Sujetó un par de platos con mano firme. El coronel Easterbrook se arrodilló.
La
yaciente
figura estaba envuelta en una burda capa negra con capucha. Cubría el rostro un antifaz negro y las manos con guantes de lana también negros. La capucha había caído, revelando una revuelta cabellera rubia.
El coronel Easterbrook le dio la vuelta, le tomó el pulso y le puso la mano en el pecho. Luego retiró los dedos con exclamación de repugnancia y se los contempló. Los tenía pegajosos y teñidos de rojo.

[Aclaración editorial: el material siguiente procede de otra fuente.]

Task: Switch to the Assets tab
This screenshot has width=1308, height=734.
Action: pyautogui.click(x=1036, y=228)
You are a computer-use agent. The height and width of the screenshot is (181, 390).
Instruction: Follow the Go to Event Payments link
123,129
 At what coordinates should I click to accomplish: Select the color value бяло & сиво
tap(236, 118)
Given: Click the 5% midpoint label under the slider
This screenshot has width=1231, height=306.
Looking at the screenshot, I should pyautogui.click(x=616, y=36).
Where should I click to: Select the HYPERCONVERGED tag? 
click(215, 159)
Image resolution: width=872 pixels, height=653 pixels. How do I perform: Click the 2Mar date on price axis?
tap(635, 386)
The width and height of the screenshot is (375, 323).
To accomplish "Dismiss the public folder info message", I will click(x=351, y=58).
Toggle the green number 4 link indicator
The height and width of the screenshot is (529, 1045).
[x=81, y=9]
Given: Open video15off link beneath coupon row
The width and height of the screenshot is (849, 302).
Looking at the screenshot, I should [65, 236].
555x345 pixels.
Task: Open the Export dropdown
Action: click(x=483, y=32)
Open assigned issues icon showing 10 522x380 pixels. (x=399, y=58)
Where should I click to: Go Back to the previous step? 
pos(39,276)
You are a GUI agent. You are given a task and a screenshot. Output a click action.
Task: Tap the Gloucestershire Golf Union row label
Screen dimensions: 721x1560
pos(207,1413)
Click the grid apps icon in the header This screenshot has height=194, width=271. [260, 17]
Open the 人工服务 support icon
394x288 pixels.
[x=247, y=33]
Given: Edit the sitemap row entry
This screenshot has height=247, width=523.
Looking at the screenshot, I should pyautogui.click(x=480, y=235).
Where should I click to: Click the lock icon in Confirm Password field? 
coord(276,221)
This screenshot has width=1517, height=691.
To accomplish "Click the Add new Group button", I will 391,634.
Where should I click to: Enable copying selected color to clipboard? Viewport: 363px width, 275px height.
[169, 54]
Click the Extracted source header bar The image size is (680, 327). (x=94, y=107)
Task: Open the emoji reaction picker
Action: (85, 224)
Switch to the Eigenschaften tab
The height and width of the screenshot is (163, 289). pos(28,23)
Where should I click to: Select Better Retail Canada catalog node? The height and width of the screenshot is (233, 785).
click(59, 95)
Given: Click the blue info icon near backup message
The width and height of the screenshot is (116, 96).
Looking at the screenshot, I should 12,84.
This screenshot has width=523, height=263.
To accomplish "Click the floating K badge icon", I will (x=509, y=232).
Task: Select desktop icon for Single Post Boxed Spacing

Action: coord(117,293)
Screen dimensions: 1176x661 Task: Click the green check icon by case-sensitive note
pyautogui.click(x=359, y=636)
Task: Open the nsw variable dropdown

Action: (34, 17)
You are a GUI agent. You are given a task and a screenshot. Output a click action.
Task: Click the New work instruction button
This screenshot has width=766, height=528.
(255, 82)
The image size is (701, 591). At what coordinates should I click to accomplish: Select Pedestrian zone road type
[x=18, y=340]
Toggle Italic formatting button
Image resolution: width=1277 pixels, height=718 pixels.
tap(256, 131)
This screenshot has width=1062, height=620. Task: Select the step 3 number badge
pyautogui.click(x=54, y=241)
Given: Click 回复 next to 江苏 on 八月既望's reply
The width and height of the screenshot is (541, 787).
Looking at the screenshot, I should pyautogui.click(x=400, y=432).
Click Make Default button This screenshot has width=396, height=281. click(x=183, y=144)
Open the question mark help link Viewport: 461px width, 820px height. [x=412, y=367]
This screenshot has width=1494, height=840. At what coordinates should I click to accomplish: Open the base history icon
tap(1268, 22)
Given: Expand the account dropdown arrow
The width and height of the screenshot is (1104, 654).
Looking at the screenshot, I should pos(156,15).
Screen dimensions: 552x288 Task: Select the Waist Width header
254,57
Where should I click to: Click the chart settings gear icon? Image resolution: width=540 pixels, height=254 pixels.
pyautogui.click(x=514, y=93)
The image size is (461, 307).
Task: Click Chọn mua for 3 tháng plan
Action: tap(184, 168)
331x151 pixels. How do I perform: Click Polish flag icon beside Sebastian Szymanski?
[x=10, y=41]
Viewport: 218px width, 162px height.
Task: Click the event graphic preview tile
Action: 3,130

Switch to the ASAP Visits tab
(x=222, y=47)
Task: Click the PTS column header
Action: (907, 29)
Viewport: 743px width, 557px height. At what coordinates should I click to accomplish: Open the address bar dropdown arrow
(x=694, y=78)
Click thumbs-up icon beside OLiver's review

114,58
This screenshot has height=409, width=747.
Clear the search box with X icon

—Se ha pegado un tiro —dijo.
—¿Es grave? —preguntó miss Blacklock.
—¡Hum! Me temo que ha muerto. Puede tratarse de un suicidio, o puede haberse enredado en la capa y caído, disparándose el revólver. Si pudiera ver mejor...
En aquel momento, como por arte de magia, las luces volvieron a encenderse.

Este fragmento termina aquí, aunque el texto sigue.